Other powerful interventions remembered all the Palestinians illegally incarcerated in Israel, urging solidarity and concerted action. The celebrated French footballer Eric Cantona urged a sporting boycott of Israel and slammed the European and World football bodies UEFA and FIFA for failing to do so.
A moving tribute was also paid to the 'Palestinian Pele', Suleiman al-Obeid, gunned down when seeking food for his family. The Holocaust survivor Stephen Kapos drew a huge cheer for his indefatigable campaigning inspired by his own lived experience of a previous genocide. In a surprise appearance, the actor Richard Gere said: "Netanyahu has to go, and all the enablers have to go also…. In one day, President Trump could stop all this craziness."
A feast of varied and sensitively selected music topped and tailed the spoken word. Eno's own all-star performance with Paul Weller, Nadine Shah and friends culminated in a moving reading of Palestinian poet Khaled Juma's poem 'Oh Rascal Children of Gaza' with oud player Adnan Joubran's melodious lament transcending an intense guitar-wall of sound. Dressed in a keffiyeh-inspired dress, Paloma Faith sang of 'a dangerous world', James Blake sang 'Godspeed' and the Nigerian Obongjayar 'God's Own Children'.
But among the many superb acts, the rich variety of Palestinian artistry struck most deeply. The concert's Art Director Malak Matar said the art performed and displayed signified "perseverance and hope", adding it was, "the people of Gaza's unbreakable will to live and to create."
Working alongside the renowned stage designer Es Devlin, Matar had curated a selection of Palestinian artworks for the show, some by artists who had died during the conflict. Images such as doves, birds, wide-eyed children tenderly embracing and Guernica-like carnage provided stunning backdrops to the performances.

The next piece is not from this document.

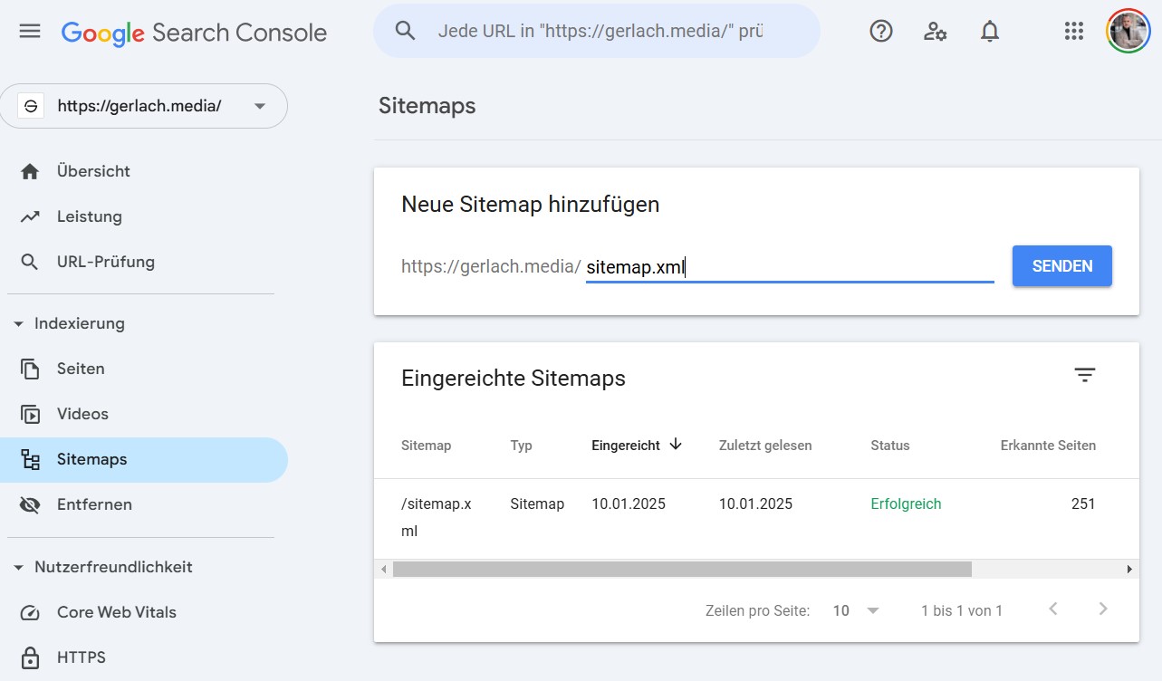Open the notifications bell
Viewport: 1162px width, 681px height.
coord(990,32)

A prayer of absolute faith in God was chanted.
Elyanna sang her mother's composition 'Olive Branch' to an amphitheatre of mobile phone torchlight, while everyone present danced to the London Arab Orchestra's joyful medley, featuring a stirring 'Dammi Falastini'.

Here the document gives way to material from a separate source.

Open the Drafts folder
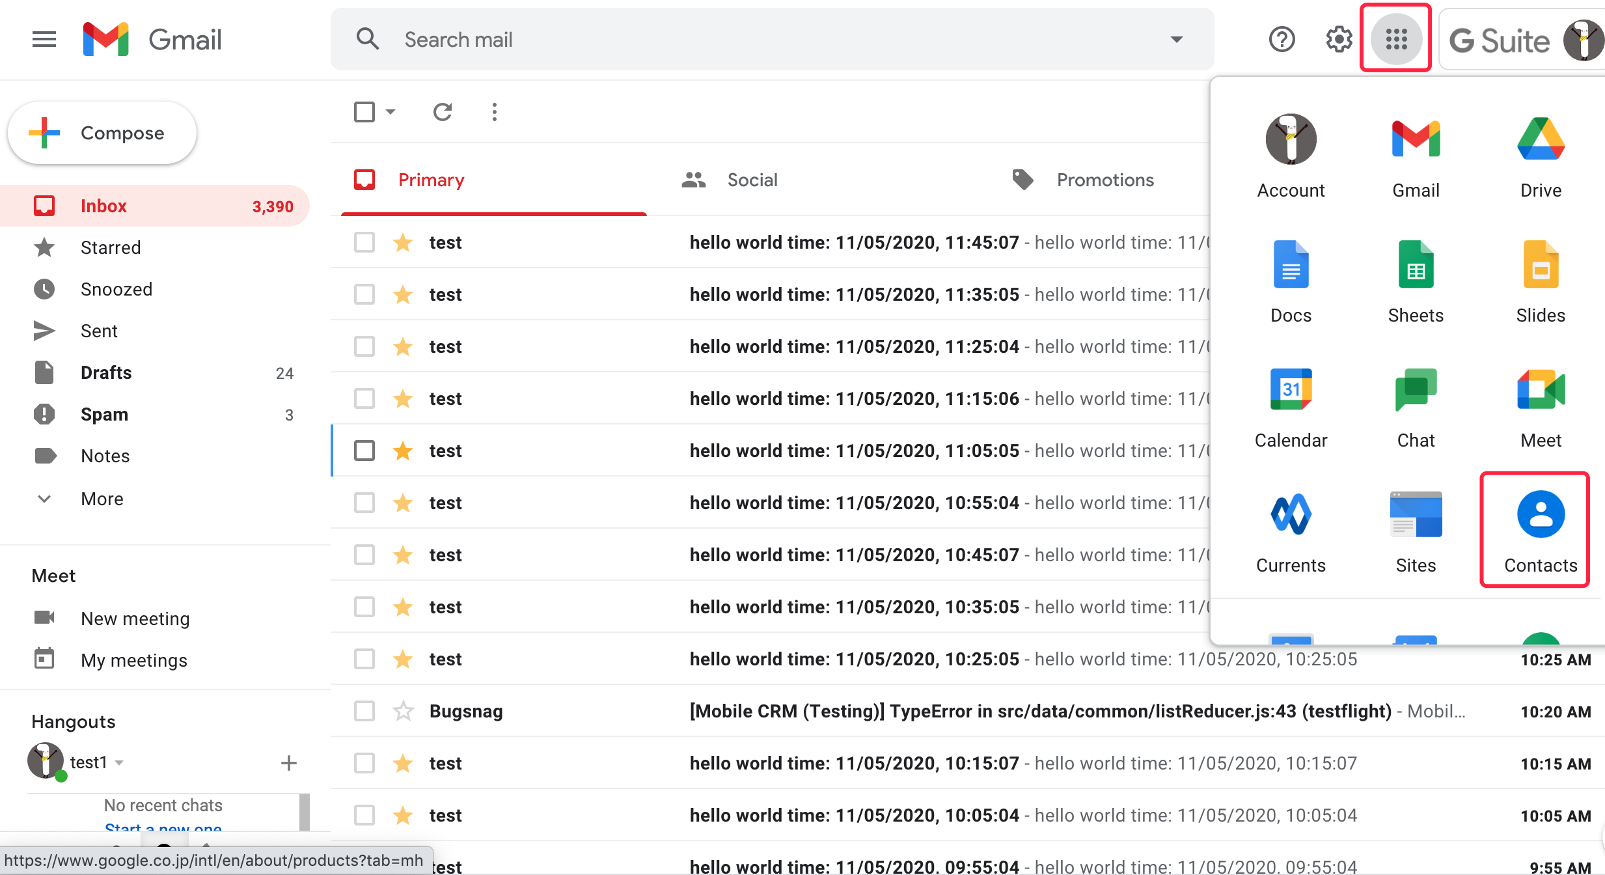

Faraj Suleiman's jazz piano was virtuosic and thrilling while rapper El Far3i's acoustic guitar and rhythmic vocal performance alongside actor Guy Pearce and poet and playwright Inua Ellams produced a poignant tribute to the dead Palestinian men often unaccounted for in official figures. Particularly moving was the recollection of a mother's blessed bread and the climactic: 'Forget us but save them [the women and children]!'
The superbly talented Nai Barghouti from the West Bank brought the house down with her stunning vocal range and plangent phrases on the ney flute. Performing her own composition, 'If I Must Die' - written to the poem of the same name by the late Palestinian doctor Refaat Alareer - she dedicated her performance to the memory of the five-year-old Palestinian girl Hind Rajab.
Almost two years on from the start of the genocide, Derry Girls actress Nicola Coughlan urged action and her colleague Florence Pugh declared: "Silence in the face of such suffering is not neutrality, it is complicity. Empathy should not be this hard - and it should never have been this hard."
Earlier on, the Gazan journalist Yara Eid had said: "Start a new chapter of becoming an advocate," while Francesca Albanese had advised: "History shows us that human rights are never simply granted. Justice is won through the sweat and the courage of ordinary people: people like the Palestinians, people like the Israelis who resist from within their convulsed society, people like you. History teaches us this. So, we must own this responsibility. And if you enjoy human rights, don't dismiss them as just symbolic. … The law is not what is failing us. It is our governments' refusal to implement it. … We need to imagine a new multilateralism which is for the many not for the few."